**Supplied records**
BEGIN
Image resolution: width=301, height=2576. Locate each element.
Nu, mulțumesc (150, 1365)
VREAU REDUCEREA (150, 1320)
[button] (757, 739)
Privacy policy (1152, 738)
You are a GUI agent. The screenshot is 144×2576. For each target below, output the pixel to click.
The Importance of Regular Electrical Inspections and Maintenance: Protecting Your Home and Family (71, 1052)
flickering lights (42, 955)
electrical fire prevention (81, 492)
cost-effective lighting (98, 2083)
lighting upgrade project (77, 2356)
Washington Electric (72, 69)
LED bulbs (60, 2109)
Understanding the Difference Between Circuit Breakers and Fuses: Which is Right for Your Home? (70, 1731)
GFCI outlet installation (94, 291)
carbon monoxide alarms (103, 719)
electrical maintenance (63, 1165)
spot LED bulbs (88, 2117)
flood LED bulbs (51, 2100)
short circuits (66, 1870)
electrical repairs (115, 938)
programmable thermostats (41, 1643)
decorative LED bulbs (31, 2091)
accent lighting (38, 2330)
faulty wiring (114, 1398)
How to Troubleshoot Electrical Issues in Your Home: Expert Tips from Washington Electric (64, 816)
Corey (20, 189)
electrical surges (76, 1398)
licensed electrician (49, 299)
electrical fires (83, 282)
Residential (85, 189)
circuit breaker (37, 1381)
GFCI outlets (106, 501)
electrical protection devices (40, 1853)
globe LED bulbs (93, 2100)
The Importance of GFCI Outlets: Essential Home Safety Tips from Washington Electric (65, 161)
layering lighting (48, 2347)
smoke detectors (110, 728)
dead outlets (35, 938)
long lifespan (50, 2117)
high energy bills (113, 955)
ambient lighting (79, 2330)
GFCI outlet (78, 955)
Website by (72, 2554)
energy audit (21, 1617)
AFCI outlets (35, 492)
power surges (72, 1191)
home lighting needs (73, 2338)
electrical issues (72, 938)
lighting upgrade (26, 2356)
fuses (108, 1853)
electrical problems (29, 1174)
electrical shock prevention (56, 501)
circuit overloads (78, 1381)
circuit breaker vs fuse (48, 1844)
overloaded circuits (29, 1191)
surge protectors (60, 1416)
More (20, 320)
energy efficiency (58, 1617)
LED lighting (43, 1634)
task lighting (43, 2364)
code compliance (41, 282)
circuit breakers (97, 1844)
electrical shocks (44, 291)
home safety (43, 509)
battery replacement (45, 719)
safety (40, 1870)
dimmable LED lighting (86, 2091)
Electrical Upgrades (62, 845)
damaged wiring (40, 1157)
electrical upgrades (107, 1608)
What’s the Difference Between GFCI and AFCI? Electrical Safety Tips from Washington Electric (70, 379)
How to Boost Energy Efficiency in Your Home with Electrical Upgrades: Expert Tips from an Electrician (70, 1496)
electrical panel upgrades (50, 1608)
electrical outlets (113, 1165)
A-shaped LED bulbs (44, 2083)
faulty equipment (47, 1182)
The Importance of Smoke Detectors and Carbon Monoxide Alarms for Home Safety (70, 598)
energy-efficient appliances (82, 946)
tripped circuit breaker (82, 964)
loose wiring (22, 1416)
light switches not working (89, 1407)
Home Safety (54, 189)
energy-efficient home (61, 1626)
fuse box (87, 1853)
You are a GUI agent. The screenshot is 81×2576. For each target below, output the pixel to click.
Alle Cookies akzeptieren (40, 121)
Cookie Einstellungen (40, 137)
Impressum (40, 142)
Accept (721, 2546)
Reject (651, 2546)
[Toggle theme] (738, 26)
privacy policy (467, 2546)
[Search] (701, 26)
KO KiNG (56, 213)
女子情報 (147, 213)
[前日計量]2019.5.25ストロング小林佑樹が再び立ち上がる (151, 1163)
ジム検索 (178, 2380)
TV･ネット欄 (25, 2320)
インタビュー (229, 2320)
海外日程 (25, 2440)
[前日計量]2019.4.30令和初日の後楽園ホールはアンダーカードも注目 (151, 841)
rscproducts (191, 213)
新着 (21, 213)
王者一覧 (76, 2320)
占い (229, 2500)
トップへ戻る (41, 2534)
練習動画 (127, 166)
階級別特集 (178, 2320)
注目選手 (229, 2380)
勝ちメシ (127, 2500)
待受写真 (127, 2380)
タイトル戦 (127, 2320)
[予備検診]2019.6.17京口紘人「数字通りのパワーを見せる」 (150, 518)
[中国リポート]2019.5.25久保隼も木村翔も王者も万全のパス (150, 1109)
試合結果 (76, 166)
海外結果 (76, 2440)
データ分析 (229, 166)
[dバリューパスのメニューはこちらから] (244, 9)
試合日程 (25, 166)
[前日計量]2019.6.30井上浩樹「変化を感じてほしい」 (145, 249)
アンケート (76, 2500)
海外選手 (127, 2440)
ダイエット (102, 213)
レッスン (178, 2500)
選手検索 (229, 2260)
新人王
END
**Work required**
Would you return every line of the data above exactly?

**Answer to the problem**
Image resolution: width=301, height=2576. Locate each element.
Nu, mulțumesc (150, 1365)
VREAU REDUCEREA (150, 1320)
[button] (757, 739)
Privacy policy (1152, 738)
You are a GUI agent. The screenshot is 144×2576. For each target below, output the pixel to click.
The Importance of Regular Electrical Inspections and Maintenance: Protecting Your Home and Family (71, 1052)
flickering lights (42, 955)
electrical fire prevention (81, 492)
cost-effective lighting (98, 2083)
lighting upgrade project (77, 2356)
Washington Electric (72, 69)
LED bulbs (60, 2109)
Understanding the Difference Between Circuit Breakers and Fuses: Which is Right for Your Home? (70, 1731)
GFCI outlet installation (94, 291)
carbon monoxide alarms (103, 719)
electrical maintenance (63, 1165)
spot LED bulbs (88, 2117)
flood LED bulbs (51, 2100)
short circuits (66, 1870)
electrical repairs (115, 938)
programmable thermostats (41, 1643)
decorative LED bulbs (31, 2091)
accent lighting (38, 2330)
faulty wiring (114, 1398)
How to Troubleshoot Electrical Issues in Your Home: Expert Tips from Washington Electric (64, 816)
Corey (20, 189)
electrical surges (76, 1398)
licensed electrician (49, 299)
electrical fires (83, 282)
Residential (85, 189)
circuit breaker (37, 1381)
GFCI outlets (106, 501)
electrical protection devices (40, 1853)
globe LED bulbs (93, 2100)
The Importance of GFCI Outlets: Essential Home Safety Tips from Washington Electric (65, 161)
layering lighting (48, 2347)
smoke detectors (110, 728)
dead outlets (35, 938)
long lifespan (50, 2117)
high energy bills (113, 955)
ambient lighting (79, 2330)
GFCI outlet (78, 955)
Website by (72, 2554)
energy audit (21, 1617)
AFCI outlets (35, 492)
power surges (72, 1191)
home lighting needs (73, 2338)
electrical issues (72, 938)
lighting upgrade (26, 2356)
fuses (108, 1853)
electrical problems (29, 1174)
electrical shock prevention (56, 501)
circuit overloads (78, 1381)
circuit breaker vs fuse (48, 1844)
overloaded circuits (29, 1191)
surge protectors (60, 1416)
More (20, 320)
energy efficiency (58, 1617)
LED lighting (43, 1634)
task lighting (43, 2364)
code compliance (41, 282)
circuit breakers (97, 1844)
electrical shocks (44, 291)
home safety (43, 509)
battery replacement (45, 719)
safety (40, 1870)
dimmable LED lighting (86, 2091)
Electrical Upgrades (62, 845)
damaged wiring (40, 1157)
electrical upgrades (107, 1608)
What’s the Difference Between GFCI and AFCI? Electrical Safety Tips from Washington Electric (70, 379)
How to Boost Energy Efficiency in Your Home with Electrical Upgrades: Expert Tips from an Electrician (70, 1496)
electrical panel upgrades (50, 1608)
electrical outlets (113, 1165)
A-shaped LED bulbs (44, 2083)
faulty equipment (47, 1182)
The Importance of Smoke Detectors and Carbon Monoxide Alarms for Home Safety (70, 598)
energy-efficient appliances (82, 946)
tripped circuit breaker (82, 964)
loose wiring (22, 1416)
light switches not working (89, 1407)
Home Safety (54, 189)
energy-efficient home (61, 1626)
fuse box (87, 1853)
You are a GUI agent. The screenshot is 81×2576. For each target below, output the pixel to click.
Alle Cookies akzeptieren (40, 121)
Cookie Einstellungen (40, 137)
Impressum (40, 142)
Accept (721, 2546)
Reject (651, 2546)
[Toggle theme] (738, 26)
privacy policy (467, 2546)
[Search] (701, 26)
KO KiNG (56, 213)
女子情報 (147, 213)
[前日計量]2019.5.25ストロング小林佑樹が再び立ち上がる (151, 1163)
ジム検索 (178, 2380)
TV･ネット欄 (25, 2320)
インタビュー (229, 2320)
海外日程 (25, 2440)
[前日計量]2019.4.30令和初日の後楽園ホールはアンダーカードも注目 (151, 841)
rscproducts (191, 213)
新着 (21, 213)
王者一覧 (76, 2320)
占い (229, 2500)
トップへ戻る (41, 2534)
練習動画 (127, 166)
階級別特集 (178, 2320)
注目選手 (229, 2380)
勝ちメシ (127, 2500)
待受写真 (127, 2380)
タイトル戦 (127, 2320)
[予備検診]2019.6.17京口紘人「数字通りのパワーを見せる」 (150, 518)
[中国リポート]2019.5.25久保隼も木村翔も王者も万全のパス (150, 1109)
試合結果 (76, 166)
海外結果 (76, 2440)
データ分析 (229, 166)
[dバリューパスのメニューはこちらから] (244, 9)
試合日程 (25, 166)
[前日計量]2019.6.30井上浩樹「変化を感じてほしい」 (145, 249)
アンケート (76, 2500)
海外選手 (127, 2440)
ダイエット (102, 213)
レッスン (178, 2500)
選手検索 (229, 2260)
新人王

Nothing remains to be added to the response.